SMU football player allegedly involved in Rashee Rice crash suspended from team

A Texas college football player allegedly involved in a high-speed crash involving Kansas City Chiefs wide receiver Rashee Rice was suspended from his team, the school said.

Southern Methodist University, a private research school in University Park, Texas, announced the suspension of Theodore “Teddy” Knox on Thursday after Dallas police issued an arrest warrant for the SMU athlete.

Knox, 21, was driving a Corvette and Rice, 23, was driving a Lamborghini in the multivehicle collision in Dallas last month, police said.

“SMU takes these allegations seriously,” the school’s athletic department said in a statement, noting that “federal student privacy laws prevent the University from discussing details involving student disciplinary proceedings.”

Rashee Rice (Mike Carlson / Getty Images)
Rashee Rice (Mike Carlson / Getty Images)

Knox is a junior cornerback for the Mustang football team. He just finished his second season after transferring from Mississippi State.

Police said that investigators determined Knox and Rice were speeding on March 30 in the far-left lane of North Central Expressway and caused “a chain reaction collision involving four other vehicles.”

They both allegedly fled the scene without checking on the people in the other vehicles, police said. No major injuries were reported but two people were taken to a local hospital and two others were treated at the scene, police said.

Arrest warrants were issued Wednesday for Rice and Knox accusing them of aggravated assault, collision involving serious bodily injury and six counts of collision involving injury.

Rice turned himself in to the Glenn Heights Police Department on Thursday and was taken to the DeSoto Regional Jail. His attorney, Texas state Sen. Royce West, said the NFL athlete was released on bond and is cooperating with the investigation.

“Mr.
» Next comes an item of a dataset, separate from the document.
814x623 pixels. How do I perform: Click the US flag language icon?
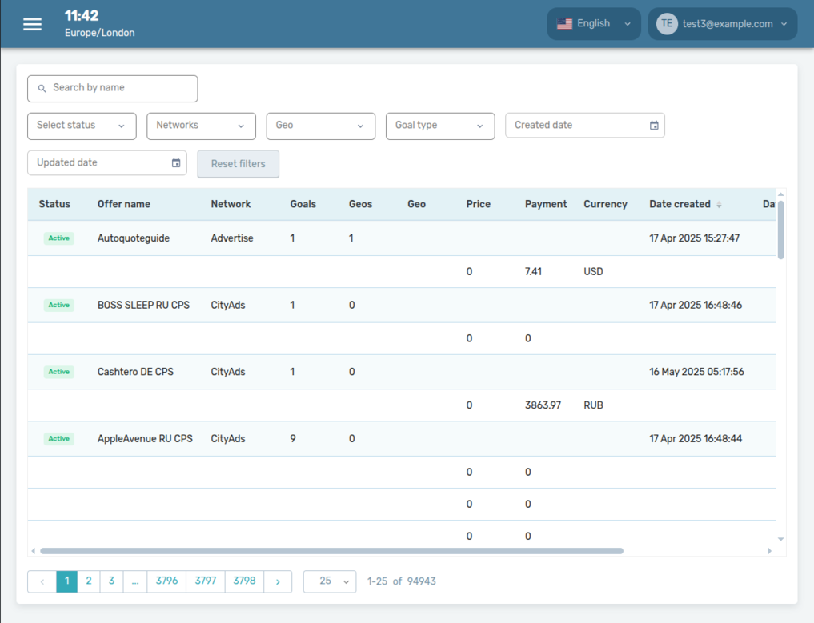pos(564,24)
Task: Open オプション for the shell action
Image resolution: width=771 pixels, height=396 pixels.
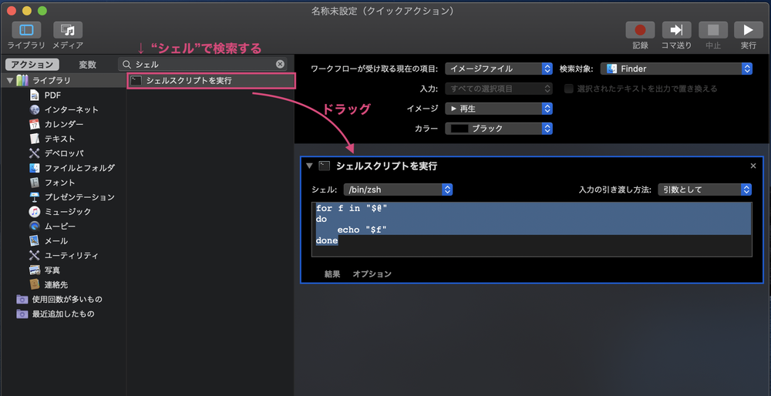Action: tap(372, 274)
Rice acknowledges his actions and feels deeply for those injured as a result of this accident,” West’s office said in a statement Thursday. “Our legal team is now tasked with reviewing all legal documents.”

Dallas police said Friday that they had not been notified of Knox turning himself in. A lawyer for Knox could not immediately be reached.

Attorney Marc C. Lenahan previously told NBC News that one of the victims in the crash was headed to dinner with family and friends when they saw “a flash” behind them.

“And then all of a sudden, they’re spinning and getting T-boned,” said Lenahan, who is representing one of the victims and helping another.

Rice, a receiver on the Super Bowl-winning Chiefs, said in an Instagram post last week that he takes full responsibility for his role in the crash.

“I sincerely apologize to everyone impacted in Saturday’s accident,” he wrote.